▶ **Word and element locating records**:
>> START

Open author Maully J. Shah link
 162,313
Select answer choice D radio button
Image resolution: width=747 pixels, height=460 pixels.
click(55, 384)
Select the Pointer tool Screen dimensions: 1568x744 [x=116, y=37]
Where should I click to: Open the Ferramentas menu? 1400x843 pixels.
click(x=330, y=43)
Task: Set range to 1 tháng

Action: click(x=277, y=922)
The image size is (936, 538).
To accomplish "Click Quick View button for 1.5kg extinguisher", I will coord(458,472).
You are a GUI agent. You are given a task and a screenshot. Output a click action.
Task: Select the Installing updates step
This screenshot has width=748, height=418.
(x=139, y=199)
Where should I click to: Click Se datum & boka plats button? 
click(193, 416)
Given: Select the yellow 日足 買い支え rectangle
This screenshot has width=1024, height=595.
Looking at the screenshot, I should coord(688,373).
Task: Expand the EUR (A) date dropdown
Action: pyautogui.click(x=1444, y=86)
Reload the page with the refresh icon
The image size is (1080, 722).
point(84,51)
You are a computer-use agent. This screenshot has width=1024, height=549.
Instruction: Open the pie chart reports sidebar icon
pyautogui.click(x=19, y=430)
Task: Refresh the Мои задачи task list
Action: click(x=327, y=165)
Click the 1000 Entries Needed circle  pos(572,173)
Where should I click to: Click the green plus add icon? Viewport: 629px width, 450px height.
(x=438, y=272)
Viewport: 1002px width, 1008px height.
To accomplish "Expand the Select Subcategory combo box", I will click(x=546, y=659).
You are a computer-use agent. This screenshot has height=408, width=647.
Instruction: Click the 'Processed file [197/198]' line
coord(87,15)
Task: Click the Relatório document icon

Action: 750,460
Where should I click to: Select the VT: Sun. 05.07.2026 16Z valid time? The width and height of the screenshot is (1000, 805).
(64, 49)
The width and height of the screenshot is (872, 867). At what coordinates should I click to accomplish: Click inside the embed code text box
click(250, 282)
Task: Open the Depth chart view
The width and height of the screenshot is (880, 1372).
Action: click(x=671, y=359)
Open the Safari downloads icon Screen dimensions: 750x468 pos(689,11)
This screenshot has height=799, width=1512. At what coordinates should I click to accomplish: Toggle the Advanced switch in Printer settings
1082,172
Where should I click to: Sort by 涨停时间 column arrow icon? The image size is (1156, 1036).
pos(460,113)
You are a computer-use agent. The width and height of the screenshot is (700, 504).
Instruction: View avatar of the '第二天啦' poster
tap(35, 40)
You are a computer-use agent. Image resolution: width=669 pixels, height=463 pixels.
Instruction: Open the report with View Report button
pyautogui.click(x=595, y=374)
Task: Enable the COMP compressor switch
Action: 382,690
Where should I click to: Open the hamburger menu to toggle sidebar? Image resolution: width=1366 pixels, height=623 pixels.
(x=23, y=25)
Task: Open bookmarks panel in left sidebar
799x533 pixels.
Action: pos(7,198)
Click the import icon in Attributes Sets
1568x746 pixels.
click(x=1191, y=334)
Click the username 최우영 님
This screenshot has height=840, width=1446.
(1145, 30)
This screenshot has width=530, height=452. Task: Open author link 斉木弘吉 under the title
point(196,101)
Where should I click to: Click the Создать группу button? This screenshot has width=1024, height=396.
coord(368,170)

>> END

▶ **REQUIREMENT**: Pick out every line in the records above that contains the word "resolution", and copy each of those lines in full.

▶ **EXPECTED OUTPUT**:
Image resolution: width=747 pixels, height=460 pixels.
You are a computer-use agent. Image resolution: width=669 pixels, height=463 pixels.
Where should I click to: Open the hamburger menu to toggle sidebar? Image resolution: width=1366 pixels, height=623 pixels.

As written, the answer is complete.